Она любила РичардсонаНе потому, чтобы прочла,Не потому, чтоб ГрандисонаОна Ловласу предпочла;Но в старину княжна Алина,Ее московская кузина,Твердила часто ей об них.

Таким образом, открывалось неожиданное и печальное зрелище: новые идеи просветительной философии являлись оправданием и укреплением старого доморощенного невежества и нравственной косности. Обличительный вольтеровский смех помогал прикрывать застарелые русские язвы, не исцеляя их. Доисторические привычки и одичалые понятия, которые прежде припрятывались от глаз закона или которых стыдились перед добрыми людьми, как стыдятся неубранного домашнего сора перед гостями, теперь самодовольно выставлялись напоказ как указание или требование природы. Новые идеи нравились, как скандалы, подобно рисункам соблазнительного романа. Философский смех освобождал нашего вольтерианца от законов божеских и человеческих, эмансипировал его дух и плоть, делал его недоступным ни для каких страхов, кроме полицейского, нечувствительным ни к каким угрызениям, кроме физических, – словом, этот смех становился для нашего вольнодумца тем же, чем была некогда для западного европейца папская индульгенция, снимавшая с человека всякий грех, всякую нравственную ответственность; да этот смех и там, кажется, был преемником, едва ли даже не был натуральным сыном этой самой индульгенции.

Записи набора данных:

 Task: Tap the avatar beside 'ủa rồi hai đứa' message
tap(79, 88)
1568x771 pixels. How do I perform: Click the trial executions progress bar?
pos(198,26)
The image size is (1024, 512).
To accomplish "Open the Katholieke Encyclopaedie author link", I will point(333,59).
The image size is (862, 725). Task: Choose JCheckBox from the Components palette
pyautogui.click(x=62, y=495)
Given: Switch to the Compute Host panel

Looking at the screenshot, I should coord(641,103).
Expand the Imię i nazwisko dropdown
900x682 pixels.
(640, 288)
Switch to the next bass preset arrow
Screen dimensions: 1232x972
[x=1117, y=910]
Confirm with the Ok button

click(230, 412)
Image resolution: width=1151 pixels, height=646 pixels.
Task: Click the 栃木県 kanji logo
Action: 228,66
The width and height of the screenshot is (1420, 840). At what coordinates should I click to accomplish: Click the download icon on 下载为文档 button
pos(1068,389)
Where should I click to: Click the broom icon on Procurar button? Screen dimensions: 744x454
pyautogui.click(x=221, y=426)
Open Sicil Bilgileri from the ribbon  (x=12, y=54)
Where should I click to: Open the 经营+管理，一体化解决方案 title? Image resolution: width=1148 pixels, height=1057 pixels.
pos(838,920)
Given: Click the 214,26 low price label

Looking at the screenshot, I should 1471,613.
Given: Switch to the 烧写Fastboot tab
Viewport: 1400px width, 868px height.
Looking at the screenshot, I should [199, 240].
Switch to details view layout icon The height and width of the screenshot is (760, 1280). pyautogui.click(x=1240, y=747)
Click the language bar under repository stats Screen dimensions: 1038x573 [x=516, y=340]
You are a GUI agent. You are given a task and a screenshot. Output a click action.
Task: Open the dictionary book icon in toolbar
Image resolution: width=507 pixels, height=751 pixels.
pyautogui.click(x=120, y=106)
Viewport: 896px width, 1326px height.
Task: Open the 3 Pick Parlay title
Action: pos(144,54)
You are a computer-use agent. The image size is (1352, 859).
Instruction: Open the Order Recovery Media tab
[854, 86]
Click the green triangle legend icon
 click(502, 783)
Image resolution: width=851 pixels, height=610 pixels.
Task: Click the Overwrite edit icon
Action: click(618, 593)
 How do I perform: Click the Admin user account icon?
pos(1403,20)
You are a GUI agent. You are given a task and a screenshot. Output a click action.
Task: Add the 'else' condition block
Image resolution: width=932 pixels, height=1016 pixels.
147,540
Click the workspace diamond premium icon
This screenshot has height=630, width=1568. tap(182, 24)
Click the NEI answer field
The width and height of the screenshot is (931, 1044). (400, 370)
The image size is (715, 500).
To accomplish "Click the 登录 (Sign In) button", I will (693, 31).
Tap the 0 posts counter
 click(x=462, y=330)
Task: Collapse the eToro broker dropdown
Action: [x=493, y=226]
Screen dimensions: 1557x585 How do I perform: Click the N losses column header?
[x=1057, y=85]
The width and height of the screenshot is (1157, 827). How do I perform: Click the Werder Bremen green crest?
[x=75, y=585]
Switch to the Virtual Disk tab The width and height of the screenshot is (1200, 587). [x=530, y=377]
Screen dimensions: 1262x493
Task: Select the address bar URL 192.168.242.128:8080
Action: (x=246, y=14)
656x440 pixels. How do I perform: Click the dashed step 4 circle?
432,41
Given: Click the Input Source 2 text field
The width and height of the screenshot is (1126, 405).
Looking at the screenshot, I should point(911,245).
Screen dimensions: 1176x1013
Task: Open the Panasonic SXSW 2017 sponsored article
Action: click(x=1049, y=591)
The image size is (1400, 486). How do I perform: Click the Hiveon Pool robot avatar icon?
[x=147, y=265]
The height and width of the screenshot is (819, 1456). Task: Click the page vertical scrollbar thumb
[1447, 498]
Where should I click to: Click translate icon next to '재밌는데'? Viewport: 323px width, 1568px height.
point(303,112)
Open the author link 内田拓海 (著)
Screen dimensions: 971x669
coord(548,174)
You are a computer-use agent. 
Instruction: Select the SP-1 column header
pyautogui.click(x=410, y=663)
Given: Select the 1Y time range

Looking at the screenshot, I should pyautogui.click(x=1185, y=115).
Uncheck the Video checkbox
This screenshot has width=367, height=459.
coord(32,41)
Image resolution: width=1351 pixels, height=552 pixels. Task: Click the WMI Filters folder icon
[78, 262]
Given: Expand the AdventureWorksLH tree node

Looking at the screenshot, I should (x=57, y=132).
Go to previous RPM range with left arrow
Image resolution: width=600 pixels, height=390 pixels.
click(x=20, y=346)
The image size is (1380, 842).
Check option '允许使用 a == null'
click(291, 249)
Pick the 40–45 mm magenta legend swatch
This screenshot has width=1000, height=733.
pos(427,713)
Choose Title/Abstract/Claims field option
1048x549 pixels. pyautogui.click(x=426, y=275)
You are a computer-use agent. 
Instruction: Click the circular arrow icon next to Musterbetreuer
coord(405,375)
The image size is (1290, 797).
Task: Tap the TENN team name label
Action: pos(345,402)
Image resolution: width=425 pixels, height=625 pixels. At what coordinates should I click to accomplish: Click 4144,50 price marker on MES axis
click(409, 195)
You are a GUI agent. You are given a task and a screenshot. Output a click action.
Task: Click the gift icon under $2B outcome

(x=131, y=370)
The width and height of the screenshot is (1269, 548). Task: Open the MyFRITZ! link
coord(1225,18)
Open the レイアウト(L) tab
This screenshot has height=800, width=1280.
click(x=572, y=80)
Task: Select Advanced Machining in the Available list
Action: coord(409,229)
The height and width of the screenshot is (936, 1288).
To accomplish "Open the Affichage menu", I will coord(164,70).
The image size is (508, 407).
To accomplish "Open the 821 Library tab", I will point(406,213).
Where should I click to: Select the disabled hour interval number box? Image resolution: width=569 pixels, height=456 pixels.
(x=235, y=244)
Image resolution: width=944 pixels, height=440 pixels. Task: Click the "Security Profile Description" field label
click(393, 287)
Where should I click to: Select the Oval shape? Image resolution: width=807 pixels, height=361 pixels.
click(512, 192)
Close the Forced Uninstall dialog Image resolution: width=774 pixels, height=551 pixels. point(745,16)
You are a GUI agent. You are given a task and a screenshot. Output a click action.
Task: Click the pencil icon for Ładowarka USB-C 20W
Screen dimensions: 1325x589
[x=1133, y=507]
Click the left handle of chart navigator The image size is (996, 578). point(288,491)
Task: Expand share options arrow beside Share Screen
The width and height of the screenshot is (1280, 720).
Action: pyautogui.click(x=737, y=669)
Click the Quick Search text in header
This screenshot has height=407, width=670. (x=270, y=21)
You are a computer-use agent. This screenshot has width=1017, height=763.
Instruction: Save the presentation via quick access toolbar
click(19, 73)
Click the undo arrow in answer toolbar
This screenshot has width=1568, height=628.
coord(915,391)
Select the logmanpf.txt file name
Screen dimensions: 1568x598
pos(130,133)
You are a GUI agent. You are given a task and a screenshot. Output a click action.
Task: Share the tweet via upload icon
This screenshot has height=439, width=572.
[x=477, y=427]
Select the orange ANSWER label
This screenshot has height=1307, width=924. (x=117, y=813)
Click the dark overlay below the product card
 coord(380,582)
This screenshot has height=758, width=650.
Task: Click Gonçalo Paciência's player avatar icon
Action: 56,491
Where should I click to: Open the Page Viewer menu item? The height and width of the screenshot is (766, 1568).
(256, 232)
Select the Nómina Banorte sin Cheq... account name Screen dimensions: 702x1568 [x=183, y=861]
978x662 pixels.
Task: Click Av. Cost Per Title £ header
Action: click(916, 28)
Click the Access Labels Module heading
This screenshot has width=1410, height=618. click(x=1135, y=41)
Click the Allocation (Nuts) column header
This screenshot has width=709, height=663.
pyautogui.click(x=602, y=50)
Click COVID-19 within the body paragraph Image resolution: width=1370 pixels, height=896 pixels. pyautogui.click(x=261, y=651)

Задания для выполнения:
**1)** Воспроизведите дословно фрагмент исследуемого текста начиная со слов «Она любила РичардсонаНе» и заканчивая словами «часто ей об них.» включительно.
**2)** Согласно исследуемому тексту, чем становился философский смех для вольнодумца?
Записи для работы не понадобятся.

Ответы к заданиям:
**1)**
Она любила РичардсонаНе потому, чтобы прочла,Не потому, чтоб ГрандисонаОна Ловласу предпочла;Но в старину княжна Алина,Ее московская кузина,Твердила часто ей об них.

**2)** Тем же, чем некогда была для западного европейца папская индульгенция, снимавшая с человека всякий грех и всякую нравственную ответственность.